*** Opening of GIVEN DATA ***

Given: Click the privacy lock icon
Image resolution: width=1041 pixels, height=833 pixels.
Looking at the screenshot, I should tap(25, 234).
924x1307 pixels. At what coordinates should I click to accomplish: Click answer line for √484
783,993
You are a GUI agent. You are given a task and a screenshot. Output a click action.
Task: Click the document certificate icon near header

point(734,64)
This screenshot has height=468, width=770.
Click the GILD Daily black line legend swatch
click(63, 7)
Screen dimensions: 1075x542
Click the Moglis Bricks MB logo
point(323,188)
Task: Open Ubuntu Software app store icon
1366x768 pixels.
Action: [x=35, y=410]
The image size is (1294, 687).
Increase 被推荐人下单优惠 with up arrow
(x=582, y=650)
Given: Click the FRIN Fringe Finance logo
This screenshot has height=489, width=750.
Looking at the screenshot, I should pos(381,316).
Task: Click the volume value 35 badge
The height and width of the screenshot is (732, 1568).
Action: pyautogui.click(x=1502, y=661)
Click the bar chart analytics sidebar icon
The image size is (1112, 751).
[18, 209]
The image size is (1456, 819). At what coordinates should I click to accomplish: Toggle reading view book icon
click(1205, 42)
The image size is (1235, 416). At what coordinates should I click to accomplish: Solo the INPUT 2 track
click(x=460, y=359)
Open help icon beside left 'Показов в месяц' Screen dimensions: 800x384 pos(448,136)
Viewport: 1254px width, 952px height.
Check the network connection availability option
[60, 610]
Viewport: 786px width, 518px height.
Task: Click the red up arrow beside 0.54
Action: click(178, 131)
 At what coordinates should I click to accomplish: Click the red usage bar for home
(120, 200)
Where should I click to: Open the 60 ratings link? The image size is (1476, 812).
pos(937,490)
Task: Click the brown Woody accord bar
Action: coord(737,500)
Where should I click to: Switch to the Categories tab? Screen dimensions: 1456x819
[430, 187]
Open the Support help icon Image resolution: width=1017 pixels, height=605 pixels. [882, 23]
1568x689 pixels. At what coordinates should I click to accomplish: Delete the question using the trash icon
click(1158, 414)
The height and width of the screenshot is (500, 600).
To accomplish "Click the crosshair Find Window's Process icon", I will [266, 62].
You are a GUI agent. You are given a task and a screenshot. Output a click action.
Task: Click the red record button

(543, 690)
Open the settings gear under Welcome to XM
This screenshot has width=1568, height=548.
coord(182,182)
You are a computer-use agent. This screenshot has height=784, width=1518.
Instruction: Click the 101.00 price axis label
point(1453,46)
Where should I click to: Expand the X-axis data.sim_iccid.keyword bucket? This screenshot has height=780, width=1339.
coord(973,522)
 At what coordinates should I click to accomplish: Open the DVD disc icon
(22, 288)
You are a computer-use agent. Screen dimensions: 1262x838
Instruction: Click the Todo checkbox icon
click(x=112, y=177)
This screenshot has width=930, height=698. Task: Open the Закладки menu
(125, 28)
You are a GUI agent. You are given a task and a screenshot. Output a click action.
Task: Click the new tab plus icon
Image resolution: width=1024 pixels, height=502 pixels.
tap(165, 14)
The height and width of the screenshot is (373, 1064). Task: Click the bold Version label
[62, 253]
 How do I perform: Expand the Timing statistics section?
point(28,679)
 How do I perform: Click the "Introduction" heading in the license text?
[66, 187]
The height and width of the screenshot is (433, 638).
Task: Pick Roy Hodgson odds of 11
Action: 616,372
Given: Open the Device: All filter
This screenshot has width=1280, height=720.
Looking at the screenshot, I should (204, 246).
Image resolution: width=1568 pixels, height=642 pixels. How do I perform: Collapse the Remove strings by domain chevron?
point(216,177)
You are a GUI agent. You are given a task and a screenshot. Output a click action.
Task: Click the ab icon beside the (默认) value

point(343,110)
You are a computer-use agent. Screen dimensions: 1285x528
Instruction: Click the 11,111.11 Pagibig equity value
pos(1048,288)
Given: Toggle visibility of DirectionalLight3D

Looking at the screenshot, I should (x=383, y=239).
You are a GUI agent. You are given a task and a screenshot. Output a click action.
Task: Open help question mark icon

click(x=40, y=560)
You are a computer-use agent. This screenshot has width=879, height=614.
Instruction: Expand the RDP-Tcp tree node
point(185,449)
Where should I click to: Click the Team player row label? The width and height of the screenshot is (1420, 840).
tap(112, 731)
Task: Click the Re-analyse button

*** Close of GIVEN DATA ***

• **THE PROBLEM**: Copy every record verbatim.

• **ANSWER AREA**:
Given: Click the privacy lock icon
Image resolution: width=1041 pixels, height=833 pixels.
Looking at the screenshot, I should tap(25, 234).
924x1307 pixels. At what coordinates should I click to accomplish: Click answer line for √484
783,993
You are a GUI agent. You are given a task and a screenshot. Output a click action.
Task: Click the document certificate icon near header

point(734,64)
This screenshot has height=468, width=770.
Click the GILD Daily black line legend swatch
click(63, 7)
Screen dimensions: 1075x542
Click the Moglis Bricks MB logo
point(323,188)
Task: Open Ubuntu Software app store icon
1366x768 pixels.
Action: [x=35, y=410]
The image size is (1294, 687).
Increase 被推荐人下单优惠 with up arrow
(x=582, y=650)
Given: Click the FRIN Fringe Finance logo
This screenshot has height=489, width=750.
Looking at the screenshot, I should pos(381,316).
Task: Click the volume value 35 badge
The height and width of the screenshot is (732, 1568).
Action: pyautogui.click(x=1502, y=661)
Click the bar chart analytics sidebar icon
The image size is (1112, 751).
[18, 209]
The image size is (1456, 819). At what coordinates should I click to accomplish: Toggle reading view book icon
click(1205, 42)
The image size is (1235, 416). At what coordinates should I click to accomplish: Solo the INPUT 2 track
click(x=460, y=359)
Open help icon beside left 'Показов в месяц' Screen dimensions: 800x384 pos(448,136)
Viewport: 1254px width, 952px height.
Check the network connection availability option
[60, 610]
Viewport: 786px width, 518px height.
Task: Click the red up arrow beside 0.54
Action: click(178, 131)
 At what coordinates should I click to accomplish: Click the red usage bar for home
(120, 200)
Where should I click to: Open the 60 ratings link? The image size is (1476, 812).
pos(937,490)
Task: Click the brown Woody accord bar
Action: coord(737,500)
Where should I click to: Switch to the Categories tab? Screen dimensions: 1456x819
[430, 187]
Open the Support help icon Image resolution: width=1017 pixels, height=605 pixels. [882, 23]
1568x689 pixels. At what coordinates should I click to accomplish: Delete the question using the trash icon
click(1158, 414)
The height and width of the screenshot is (500, 600).
To accomplish "Click the crosshair Find Window's Process icon", I will [266, 62].
You are a GUI agent. You are given a task and a screenshot. Output a click action.
Task: Click the red record button

(543, 690)
Open the settings gear under Welcome to XM
This screenshot has width=1568, height=548.
coord(182,182)
You are a computer-use agent. This screenshot has height=784, width=1518.
Instruction: Click the 101.00 price axis label
point(1453,46)
Where should I click to: Expand the X-axis data.sim_iccid.keyword bucket? This screenshot has height=780, width=1339.
coord(973,522)
 At what coordinates should I click to accomplish: Open the DVD disc icon
(22, 288)
You are a computer-use agent. Screen dimensions: 1262x838
Instruction: Click the Todo checkbox icon
click(x=112, y=177)
This screenshot has width=930, height=698. Task: Open the Закладки menu
(125, 28)
You are a GUI agent. You are given a task and a screenshot. Output a click action.
Task: Click the new tab plus icon
Image resolution: width=1024 pixels, height=502 pixels.
tap(165, 14)
The height and width of the screenshot is (373, 1064). Task: Click the bold Version label
[62, 253]
 How do I perform: Expand the Timing statistics section?
point(28,679)
 How do I perform: Click the "Introduction" heading in the license text?
[66, 187]
The height and width of the screenshot is (433, 638).
Task: Pick Roy Hodgson odds of 11
Action: 616,372
Given: Open the Device: All filter
This screenshot has width=1280, height=720.
Looking at the screenshot, I should (204, 246).
Image resolution: width=1568 pixels, height=642 pixels. How do I perform: Collapse the Remove strings by domain chevron?
point(216,177)
You are a GUI agent. You are given a task and a screenshot. Output a click action.
Task: Click the ab icon beside the (默认) value

point(343,110)
You are a computer-use agent. Screen dimensions: 1285x528
Instruction: Click the 11,111.11 Pagibig equity value
pos(1048,288)
Given: Toggle visibility of DirectionalLight3D

Looking at the screenshot, I should (x=383, y=239).
You are a GUI agent. You are given a task and a screenshot. Output a click action.
Task: Open help question mark icon

click(x=40, y=560)
You are a computer-use agent. This screenshot has width=879, height=614.
Instruction: Expand the RDP-Tcp tree node
point(185,449)
Where should I click to: Click the Team player row label? The width and height of the screenshot is (1420, 840).
tap(112, 731)
Task: Click the Re-analyse button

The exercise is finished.